## [Texto fornecido]
Uma paciente estava há cinco dias no corredor da área verde, diagnosticada com pancreatite aguda, doença cujo hospital referenciado para atendimento é o HU-UFGD. Outras duas, que necessitariam de leito com grade, estavam em macas simples.
“Em seguida, adentrando na sala da área verde, a enfermeira responsável pelo local informou a falta de materiais básicos para o trabalho diário, como fitas de glicemia e antibióticos. Esclareceu que os banhos nos pacientes são dados no próprio leito e, geralmente, no período da manhã. Informou a existência de um único banheiro disponível para a área vermelha e verde, o qual, conforme fotos abaixo, encontra-se sem nenhuma condição de uso e salubridade. Sem sequer área de isolamento para banho”, consta no documento anexado ao Inquérito Civil Público número 06.2016.00000437-0.
Ainda na área verde, os promotores verificaram um paciente que deveria estar isolado, “internado de forma improvisada e inadequada à sua patologia (osteomielite), num espaço, que, aparentemente, seria de uma lavanderia”.
“Após, dirigimo-nos até a área vermelha, onde a situação de falta de materiais é alarmante. No momento, havia em na sala três pacientes, sendo que a enfermeira responsável informou que a média é a presença de 10 pacientes no local”, detalha o relatório. Essa profissional disponibilizou vídeo gravado recentemente em que se verifica superlotação do setor.
“O armário em que ficam armazenados materiais esterilizados está totalmente enferrujado, sem condições minimamente apropriadas para sua finalidade”, pontua o MPE. E a enfermeira também detalhou falta de fita de glicemia.
“Destacou-se, ainda, o barulho dos respiradores, uma vez que os mesmos não possuem manutenção preventiva, tampouco corretiva, o que revela situação totalmente insalubre aos profissionais que atuam na área, bem como inóspito ao paciente”, prossegue o documento. Falta de colchonete, “materiais básicos como algodão, medicamentos indispensáveis como Clexane (anticoagulante), e Antac, bomba de infusão (existem duas, muito pouco), respirador, copo de aspiração e Umidificador”, foram outros problemas encontrados.
A vistoria apurou ainda uso de copos de aspiração em todos os pacientes, porque não há material para troca. “Isso é totalmente inadequado, viola protocolos hospitalares e possibilita a transmissão de infecções”, destaca o MPE.
Para chegar à ouvidoria do hospital, os promotores constaram um labirinto e no momento da inspeção a porta estava trancada, sem sequer telefone para contato ou horário de funcionamento.
Na área amarela, pacientes no corredor. Uma mulher que teria sofrido acidente de motocicleta e chegou ao hospital às 6h, até aquele horário, 21h30. Só havia sido submetida a exame de Raio-X, sem qualquer consulta médica. A porta da sala de Raio-X, por sinal, não possui parede de chumbo, o que coloca em risco profissionais e pacientes por causa da radiação, segundo membros do Coren-MS.

## [Suas tarefas]
1. Por favor, redigite o trecho do texto sobre a vistoria no hospital que vai de "Uma paciente estava" até "Público número 06.2016.00000437-0.".
2. Segundo o texto sobre a vistoria no hospital, há quantos dias a paciente com pancreatite aguda estava no corredor da área verde?
Não é preciso consultar os registros.

## [Entradas de dados extraídos]
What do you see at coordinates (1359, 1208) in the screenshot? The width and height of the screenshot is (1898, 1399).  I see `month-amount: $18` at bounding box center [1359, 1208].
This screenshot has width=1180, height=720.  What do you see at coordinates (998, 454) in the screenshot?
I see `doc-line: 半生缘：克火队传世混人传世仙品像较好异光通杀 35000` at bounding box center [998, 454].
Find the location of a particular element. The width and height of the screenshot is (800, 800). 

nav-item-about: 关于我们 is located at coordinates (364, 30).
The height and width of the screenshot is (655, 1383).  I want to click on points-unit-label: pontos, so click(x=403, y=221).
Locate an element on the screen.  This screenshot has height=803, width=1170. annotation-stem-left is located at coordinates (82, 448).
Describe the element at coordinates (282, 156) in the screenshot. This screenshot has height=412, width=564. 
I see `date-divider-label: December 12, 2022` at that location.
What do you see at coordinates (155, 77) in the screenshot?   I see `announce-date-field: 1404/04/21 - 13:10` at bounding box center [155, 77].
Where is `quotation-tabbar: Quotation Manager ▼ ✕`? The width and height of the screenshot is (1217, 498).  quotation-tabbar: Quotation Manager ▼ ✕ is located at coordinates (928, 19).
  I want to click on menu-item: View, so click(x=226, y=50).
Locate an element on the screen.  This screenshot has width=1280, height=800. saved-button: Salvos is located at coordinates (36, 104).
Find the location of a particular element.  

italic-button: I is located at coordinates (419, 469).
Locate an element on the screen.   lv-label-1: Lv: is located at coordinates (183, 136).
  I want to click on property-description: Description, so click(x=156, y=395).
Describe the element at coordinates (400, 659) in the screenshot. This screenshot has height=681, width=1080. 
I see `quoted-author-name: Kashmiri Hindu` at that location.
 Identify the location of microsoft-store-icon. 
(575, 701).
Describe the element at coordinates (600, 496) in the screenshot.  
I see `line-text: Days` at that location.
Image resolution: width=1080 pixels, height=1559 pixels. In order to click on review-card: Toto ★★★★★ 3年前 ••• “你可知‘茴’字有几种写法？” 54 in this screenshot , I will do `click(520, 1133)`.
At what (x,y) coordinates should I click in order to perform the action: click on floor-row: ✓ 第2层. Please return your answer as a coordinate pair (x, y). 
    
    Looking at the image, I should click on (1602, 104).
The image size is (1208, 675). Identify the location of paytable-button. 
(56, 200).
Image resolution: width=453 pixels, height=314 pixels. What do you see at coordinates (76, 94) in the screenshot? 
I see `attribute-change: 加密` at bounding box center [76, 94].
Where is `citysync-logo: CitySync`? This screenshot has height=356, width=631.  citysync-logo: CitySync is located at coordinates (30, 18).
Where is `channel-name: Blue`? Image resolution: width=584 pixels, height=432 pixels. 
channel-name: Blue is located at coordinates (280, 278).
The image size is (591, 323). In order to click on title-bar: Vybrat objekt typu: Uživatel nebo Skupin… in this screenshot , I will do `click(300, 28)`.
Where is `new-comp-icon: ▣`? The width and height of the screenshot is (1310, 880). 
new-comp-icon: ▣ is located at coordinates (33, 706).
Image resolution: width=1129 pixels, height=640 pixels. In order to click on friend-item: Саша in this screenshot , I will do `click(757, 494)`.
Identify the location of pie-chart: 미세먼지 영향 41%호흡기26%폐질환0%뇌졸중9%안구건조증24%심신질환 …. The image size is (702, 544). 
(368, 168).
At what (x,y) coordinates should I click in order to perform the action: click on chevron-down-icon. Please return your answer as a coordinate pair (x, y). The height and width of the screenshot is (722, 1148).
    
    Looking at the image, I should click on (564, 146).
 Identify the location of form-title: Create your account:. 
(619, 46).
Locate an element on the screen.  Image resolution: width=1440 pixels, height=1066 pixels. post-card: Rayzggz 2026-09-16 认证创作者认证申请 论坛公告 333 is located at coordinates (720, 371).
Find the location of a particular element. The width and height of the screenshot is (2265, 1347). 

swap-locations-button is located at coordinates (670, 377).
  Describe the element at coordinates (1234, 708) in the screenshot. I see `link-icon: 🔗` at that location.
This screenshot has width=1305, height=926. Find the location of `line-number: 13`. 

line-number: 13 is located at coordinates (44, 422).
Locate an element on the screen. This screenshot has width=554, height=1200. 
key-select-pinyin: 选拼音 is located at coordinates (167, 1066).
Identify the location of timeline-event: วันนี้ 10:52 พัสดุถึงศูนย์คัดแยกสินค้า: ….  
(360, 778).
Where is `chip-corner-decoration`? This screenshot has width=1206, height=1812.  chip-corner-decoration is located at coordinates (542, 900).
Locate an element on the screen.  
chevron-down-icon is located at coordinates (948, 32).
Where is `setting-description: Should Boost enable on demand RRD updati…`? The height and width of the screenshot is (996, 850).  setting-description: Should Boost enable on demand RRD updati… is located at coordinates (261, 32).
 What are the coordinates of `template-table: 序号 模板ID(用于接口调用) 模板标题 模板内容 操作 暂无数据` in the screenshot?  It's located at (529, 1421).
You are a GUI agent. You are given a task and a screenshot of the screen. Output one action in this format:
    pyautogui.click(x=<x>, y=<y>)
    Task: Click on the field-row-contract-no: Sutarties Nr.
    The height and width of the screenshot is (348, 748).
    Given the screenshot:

## [Soluções]
1.
Uma paciente estava há cinco dias no corredor da área verde, diagnosticada com pancreatite aguda, doença cujo hospital referenciado para atendimento é o HU-UFGD. Outras duas, que necessitariam de leito com grade, estavam em macas simples.
“Em seguida, adentrando na sala da área verde, a enfermeira responsável pelo local informou a falta de materiais básicos para o trabalho diário, como fitas de glicemia e antibióticos. Esclareceu que os banhos nos pacientes são dados no próprio leito e, geralmente, no período da manhã. Informou a existência de um único banheiro disponível para a área vermelha e verde, o qual, conforme fotos abaixo, encontra-se sem nenhuma condição de uso e salubridade. Sem sequer área de isolamento para banho”, consta no documento anexado ao Inquérito Civil Público número 06.2016.00000437-0.

2. Há cinco dias.